§ **Exercise**
Scan the data beneath this task and copy each line that includes "computer".

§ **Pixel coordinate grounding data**
"""

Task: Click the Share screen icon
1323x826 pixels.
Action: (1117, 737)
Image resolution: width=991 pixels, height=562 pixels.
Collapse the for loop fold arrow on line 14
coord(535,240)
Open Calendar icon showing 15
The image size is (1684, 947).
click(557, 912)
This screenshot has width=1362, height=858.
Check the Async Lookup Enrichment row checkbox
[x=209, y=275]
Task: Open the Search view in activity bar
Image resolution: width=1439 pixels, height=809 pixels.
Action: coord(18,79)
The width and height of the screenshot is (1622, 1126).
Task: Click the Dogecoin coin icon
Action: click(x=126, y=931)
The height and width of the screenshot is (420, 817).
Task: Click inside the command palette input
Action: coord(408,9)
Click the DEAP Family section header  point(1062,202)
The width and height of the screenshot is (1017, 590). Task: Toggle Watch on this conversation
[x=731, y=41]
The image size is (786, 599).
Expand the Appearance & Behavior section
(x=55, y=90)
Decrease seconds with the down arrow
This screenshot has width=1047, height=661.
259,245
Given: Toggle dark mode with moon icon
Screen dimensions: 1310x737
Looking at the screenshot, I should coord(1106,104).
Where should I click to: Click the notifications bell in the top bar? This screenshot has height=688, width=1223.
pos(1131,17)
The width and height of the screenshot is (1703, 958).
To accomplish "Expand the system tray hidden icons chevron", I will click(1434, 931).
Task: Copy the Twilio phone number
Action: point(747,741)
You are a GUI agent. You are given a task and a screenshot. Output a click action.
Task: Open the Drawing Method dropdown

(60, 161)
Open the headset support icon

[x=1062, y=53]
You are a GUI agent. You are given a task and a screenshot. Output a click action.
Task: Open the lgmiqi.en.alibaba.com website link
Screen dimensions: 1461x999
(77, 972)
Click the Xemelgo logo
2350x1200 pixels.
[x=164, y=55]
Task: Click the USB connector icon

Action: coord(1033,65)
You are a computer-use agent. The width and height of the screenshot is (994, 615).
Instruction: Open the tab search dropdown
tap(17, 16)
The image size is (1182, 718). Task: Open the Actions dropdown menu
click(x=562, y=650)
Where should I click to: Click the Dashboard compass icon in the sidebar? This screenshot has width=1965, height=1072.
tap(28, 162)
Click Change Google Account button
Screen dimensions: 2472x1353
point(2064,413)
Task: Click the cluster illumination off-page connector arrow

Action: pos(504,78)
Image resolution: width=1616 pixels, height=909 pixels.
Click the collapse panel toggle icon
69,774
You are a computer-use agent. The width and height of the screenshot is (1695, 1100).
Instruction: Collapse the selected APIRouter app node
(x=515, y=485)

"""

§ **Answer section**
You are a computer-use agent. The width and height of the screenshot is (994, 615).
You are a computer-use agent. The width and height of the screenshot is (1695, 1100).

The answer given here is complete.